:: Recorded data
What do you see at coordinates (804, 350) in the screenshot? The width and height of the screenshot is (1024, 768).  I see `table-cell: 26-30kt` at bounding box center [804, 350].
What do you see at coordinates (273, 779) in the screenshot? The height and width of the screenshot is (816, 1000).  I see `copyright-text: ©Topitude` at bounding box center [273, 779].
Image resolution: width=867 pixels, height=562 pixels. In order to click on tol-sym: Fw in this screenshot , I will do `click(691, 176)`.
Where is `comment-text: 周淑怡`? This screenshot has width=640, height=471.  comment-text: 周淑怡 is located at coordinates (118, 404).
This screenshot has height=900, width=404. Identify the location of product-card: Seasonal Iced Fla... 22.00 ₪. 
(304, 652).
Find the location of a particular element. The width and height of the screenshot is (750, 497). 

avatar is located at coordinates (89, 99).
::::
Please lay out as a two-column CSV, with columns named "prompt" and "reply", only the entries starting with the line that contains "This screenshot has height=900, width=404." and going on through the end of the entries. Give one row per entry with each field quoted and line breaks turned into spaces.

Written solution:
prompt,reply
"This screenshot has height=900, width=404. Identify the location of product-card: Seasonal Iced Fla... 22.00 ₪.","(304, 652)."
"Find the location of a particular element. The width and height of the screenshot is (750, 497).","avatar is located at coordinates (89, 99)."